I think the woman should do it and enjoy having a nose without a bump (or whatever it is about her nose that still bothers her).

DamnGood314 · 04/09/2016 11:39

VeryBitchyRestingFace, I sent you a pm, I hope you don't mind.

Brew
EddieStobbart · 04/09/2016 12:45

VeryBitchy, definitely do it. I met am old colleague I hadn't seen in a while and she's just had a brace removed (she's 40). Her teeth looked amazing, perfect. It's so nice to be able to smile and not wonder if food is caught in my teeth.

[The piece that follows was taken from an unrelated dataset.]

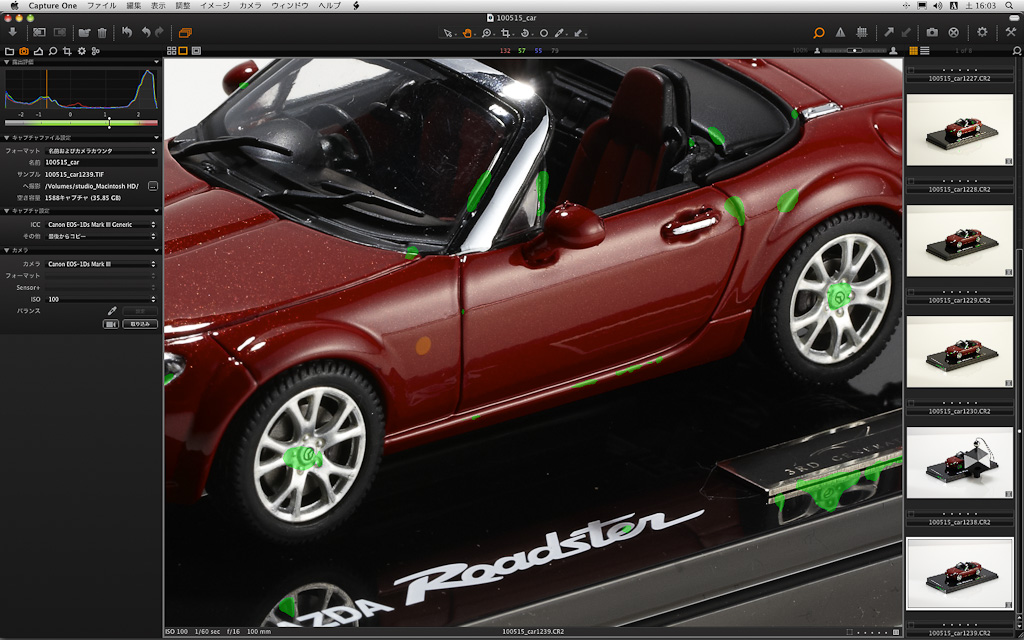The width and height of the screenshot is (1024, 640).
Task: Open preferences gear icon in top toolbar
Action: point(982,32)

KurriKurri · 04/09/2016 13:18

Gosh - I;m 56. I;ve recently had a breast reconstruction- not because I am wanting to flash my breasts at people, I don;t have partner and don;t plan on having a relationship any time in the future. I did it for me. It makes me feel good.

Your friend could live another 40 years - at 57 people aren't hanging around waiting to die, they are living their lives. (Oh and my srrgery was major plastic surgery - over 10 hrs in theatre and was very successful, I;m thrilled with the result. I would think a nose job would be a smaller op and a very good chance of a good result)

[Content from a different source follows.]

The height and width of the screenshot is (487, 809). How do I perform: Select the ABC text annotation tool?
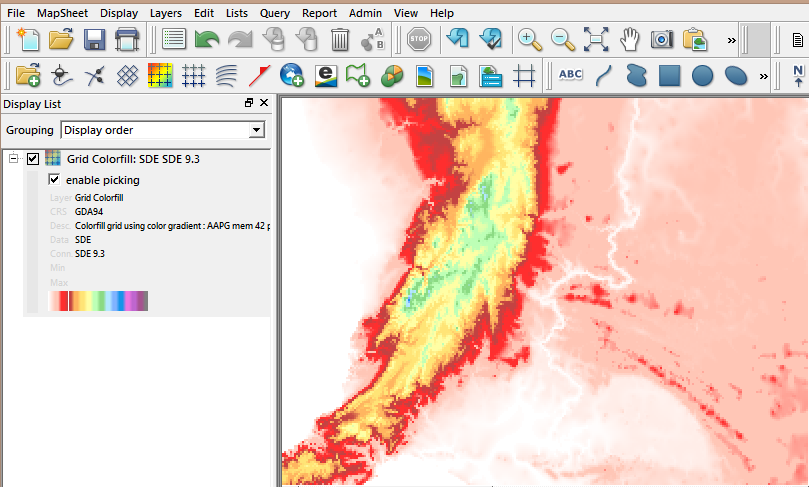571,75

EddieStobbart · 04/09/2016 16:27

My friend had a nose job. Ok, she was in her early 20s at the time but she really did hate her nose and when it was changed she was happy - that was 20 years ago. It bothered her, she fixed it, she moved on. Sounds like your friend has had a long time to be sure it really bothers her and that feeling isn't going to go away.

Noses are funny things anyway. My DCs like to tell me how pointy mine is (and red, thanks kids). I agree with them but I'm sure it wasn't pointy when I was in my 20s. I think it's also got bigger (is it true ears and noses continue to grow?). I don't think of myself as a big nosed person because I never was but I need to accept the reality of the situation is somewhat different! I've only had 10 years or so of this though, not all of my adulthood.

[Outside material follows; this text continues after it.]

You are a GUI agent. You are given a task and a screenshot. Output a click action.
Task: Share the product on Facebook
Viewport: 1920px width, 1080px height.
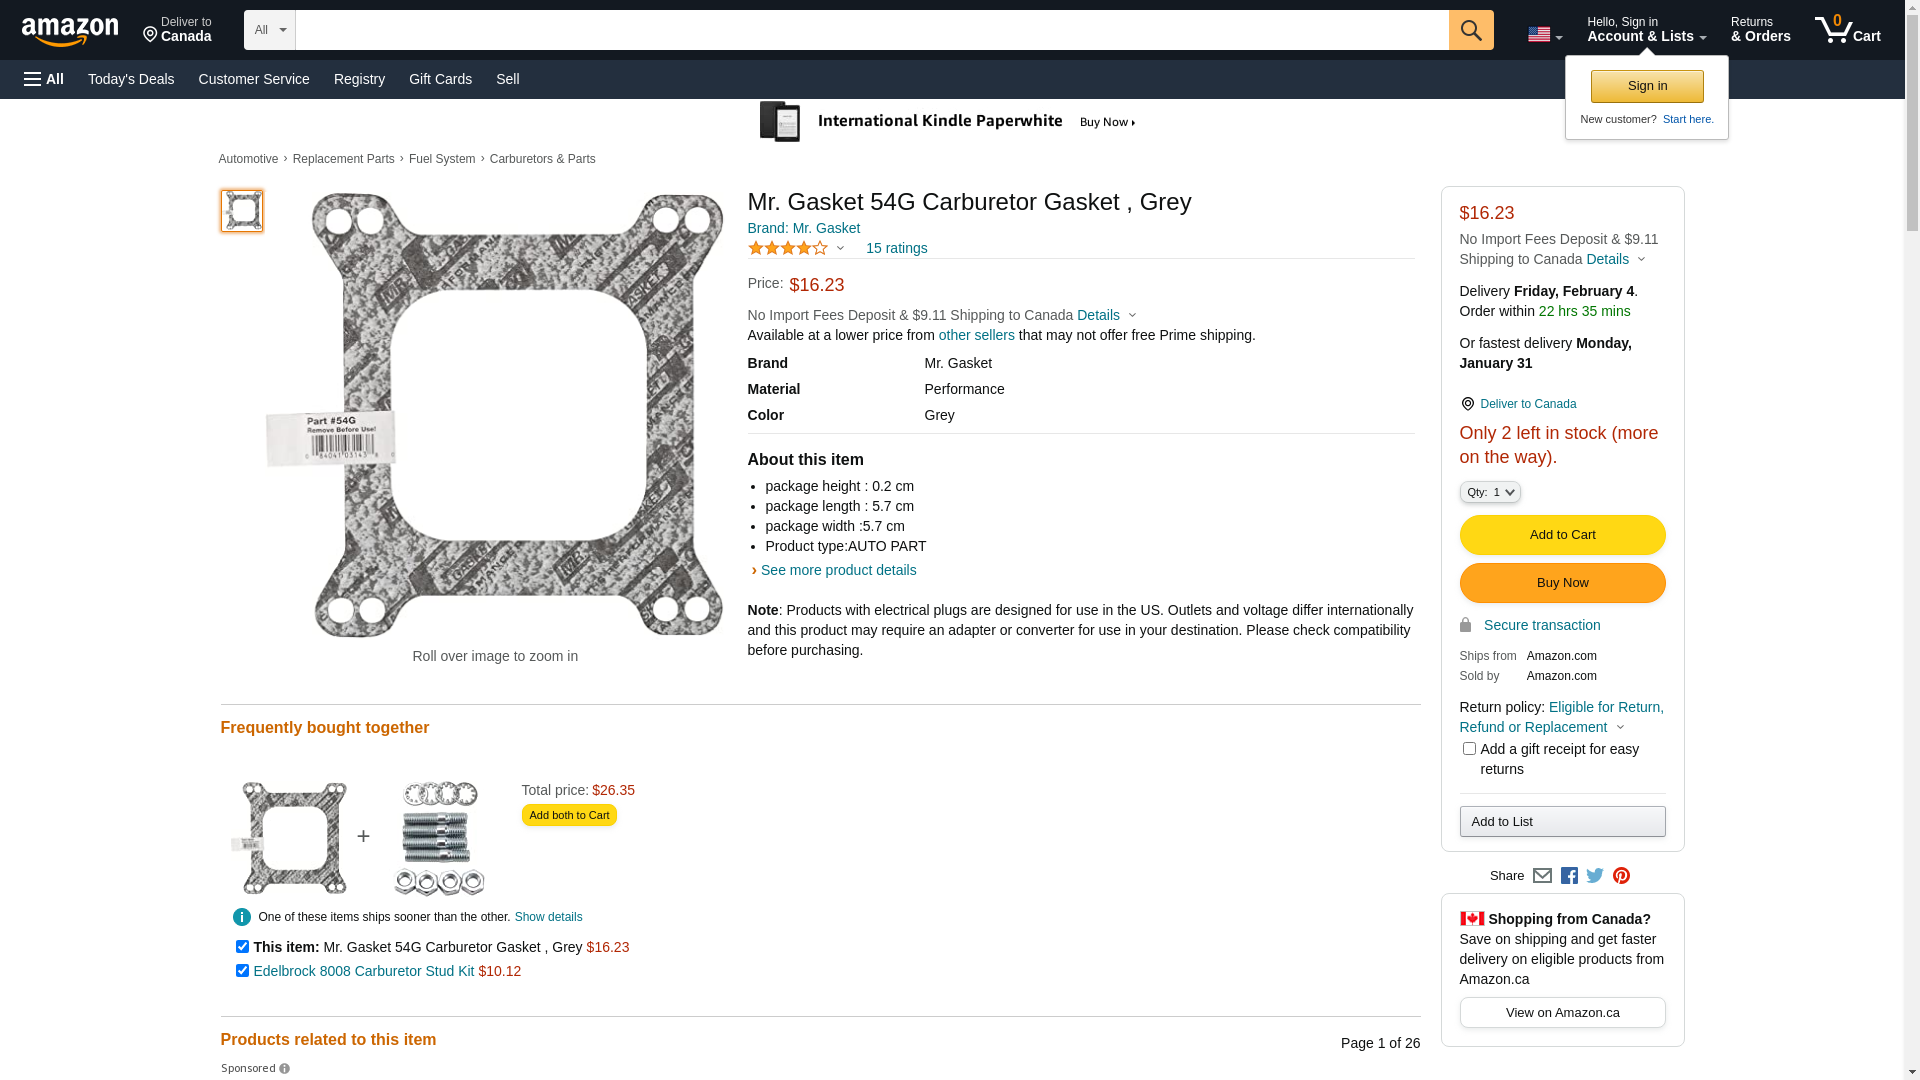pos(1569,876)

PollyPerky · 04/09/2016 16:42

YABVU

why is it not worth it in your opinion? Jealous?

I'm older than 57 and still thinking about cosmetic dental work.

My mum had a brace and major dental work at 75. So far, she's had almost 15 years of respite from living with what she felt were very unusual and hideous teeth.

Your friend could live to 90 or a 100. If she even gets another 30 years of happiness by having a new nose, good on her. I'd far rather spend money on something like that than cars or holidays

PollyPerky · 04/09/2016 16:47

OP I can tell you are very young, because when you get to 60 or so, you will find that in your head you are the same as when you were 20. It's got nothing to do with being confident as you get older- in fact confidence can wane when looks fade and you start hating what you see in the mirror.

Being 55 or 60 is not old- look at Twiggy and 65 and Lulu around the same age- and Joanna Lumley, 70. Do you think these women should just give up?

motherinferior · 04/09/2016 16:50

I had my nose pierced at 52.

It looks fucking fantastic and I preen about it.

lovelybangers · 04/09/2016 16:51

Well I am 48 and booked in for a nose job in October.

I very confident in myself - but dislike my nose.

I can afford it and want it changing. So why not?

surferjet · 04/09/2016 17:13

why is it not worth it in your opinion? Jealous?

Possibly? but with me it isn't the money, I'm just not brave enough to go through with it.

OP posts:
norabattyapparently · 05/09/2016 15:40

You just sound really judgemental tbh OP. Her nose, her money, her life. Not much of a friend if you won't just support her and keep your odd opinion to yourself Hmm

BitterAndOnlySlightlyTwisted · 05/09/2016 16:06

We are never too old to want to look and feel more attractive. I resent the very thought that we should just throw in the towel past a certain age.

I suspect your friend has wanted, yearned, longed for the opportunity to change her nose. This windfall must feel like a gift from the very heavens. Good on her!